• Work to be completed
Consider each line of the material below and note whether it holds "icon". State how many do, and nothing else.
Segment Start: Records
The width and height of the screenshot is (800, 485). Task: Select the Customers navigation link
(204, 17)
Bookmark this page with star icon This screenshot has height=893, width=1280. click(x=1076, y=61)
Segment End: Records
Segment Start: Records
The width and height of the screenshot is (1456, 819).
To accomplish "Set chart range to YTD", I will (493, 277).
Segment End: Records
Segment Start: Records
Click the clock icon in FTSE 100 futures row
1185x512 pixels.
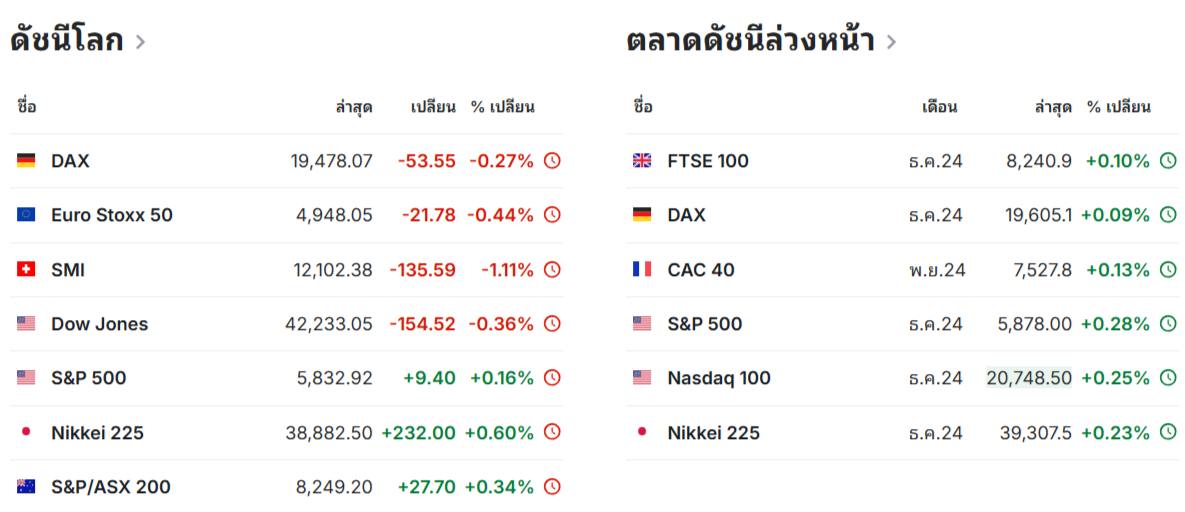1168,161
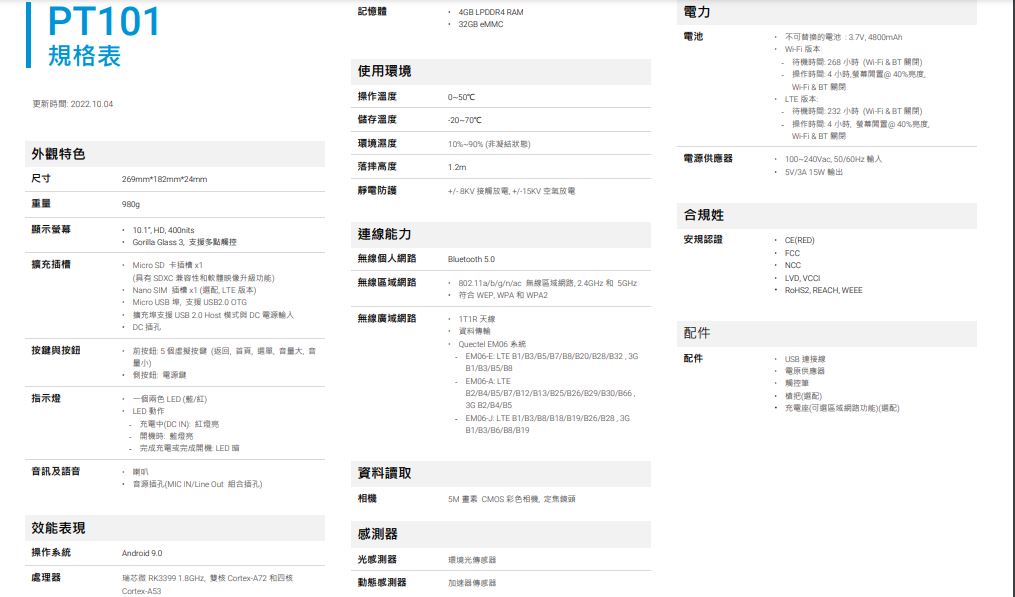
Segment End: Records
• Answer for this exercise
2